Source document:
----
Campaign contributions

The Human Rights Commission’s Race Relations Commissioner Meng Foon has been caught up in a scandal over more  than $10,600 donated to Labour MP for East Coast and Minister of Justice Kiritapu Allan.

Foon and his wife, Ying, donated $1500 in cash, his company donated a further $9185 in rental subsidies for office space in Gisborne to Allan’s campaign in 2020.

Foon called the money a minor sum and  Allan said it hasn’t influenced the decisions she’s made regarding her work as an MP. While Allan wasn’t Justice Minister at the time of Foon’s appointment (that was Andrew Little), she will be responsible for his re-appointment while in the role of Minister of Justice.

Allan herself didn’t declare the potential conflict of interest, but has since done so. Allan says there was no breach and therefore no need to declare the transaction at the time. In fact, Allan says she had forgotten that Foon was a donor. However, Foon was Allan’s second largest donor to her campaign.
----
Data section:
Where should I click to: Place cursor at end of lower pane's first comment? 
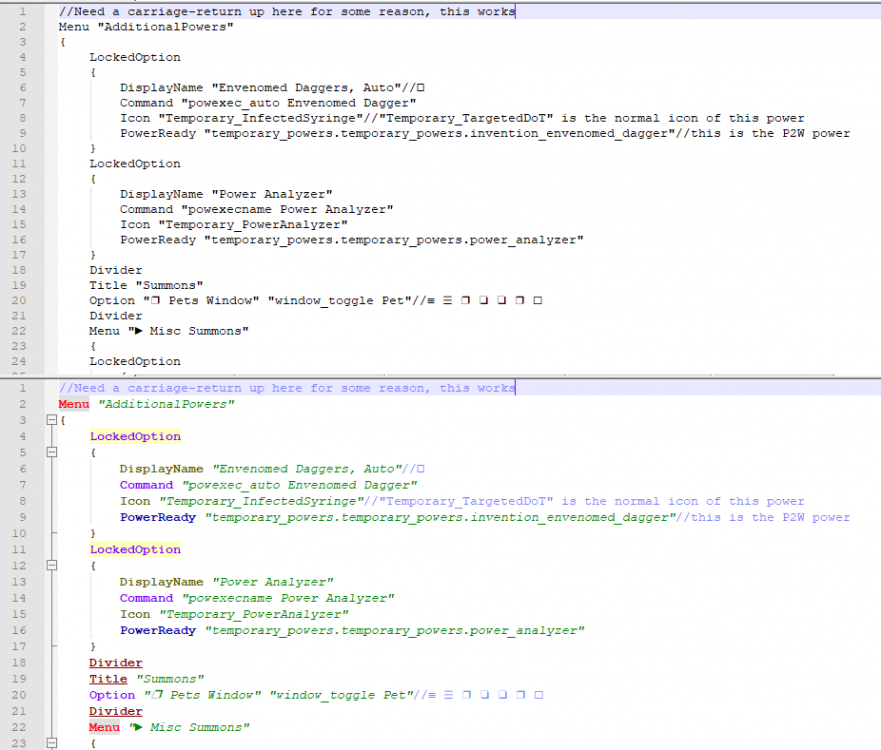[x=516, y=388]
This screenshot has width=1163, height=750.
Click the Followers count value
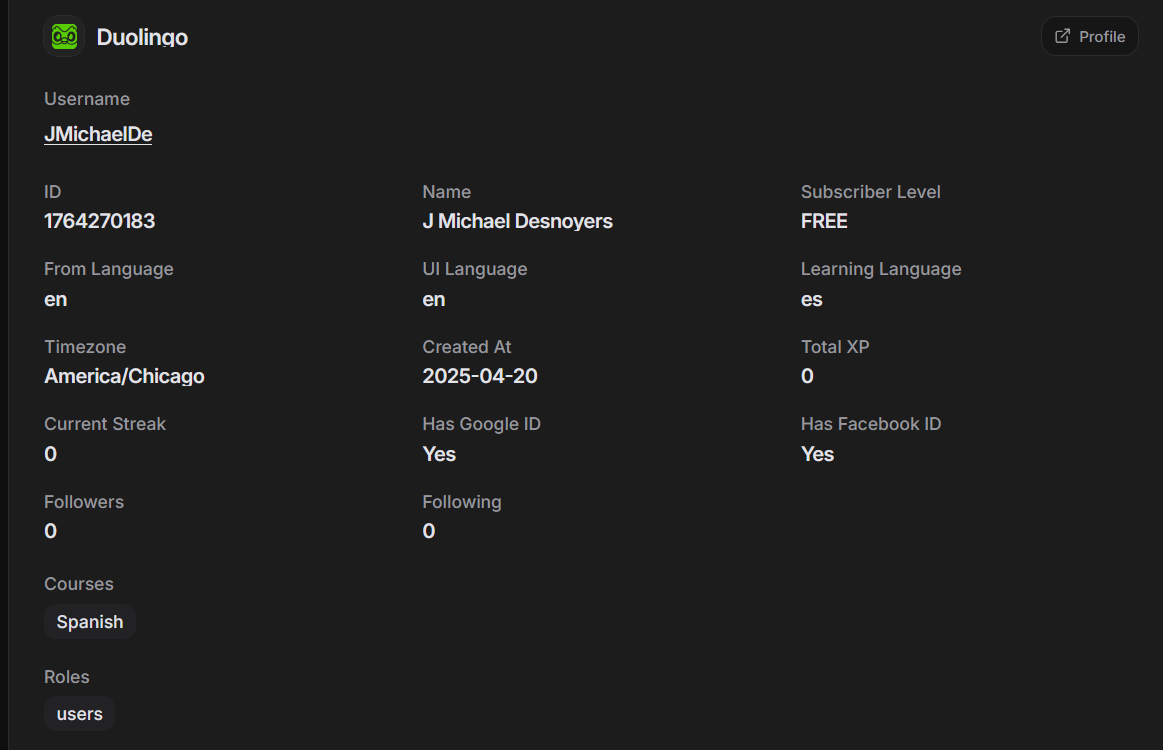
----
What this exercise asks:
a) According to the campaign contributions text, who was Justice Minister when Foon was appointed?
b) Carry on the text about Meng Foon's campaign contributions to Kiritapu Allan from its last sentence.
The listing has no connection to the campaign contributions text.

Responses in order:
a) Andrew Little

b)
It has also been disclosed Foon donated about $1000 to National-backed Tania Tapsell in her successful campaign to become mayor of Rotorua.

Prime Minister Chris Hipkins says he’s not concerned over the matter.

Neutrality questioned

While the sums are relatively small, the problem for many is that Foon’s role is supposed to be politically neutral. In a statement on Foon’s donations to Allan’s campaign, the Human Rights Commission stated they take the issue of neutrality “extremely seriously”. David Seymour of ACT says political neutrality is lost and Foon should resign from the position.

Putting the money aside, what are the other reasons to question Foon’s neutrality?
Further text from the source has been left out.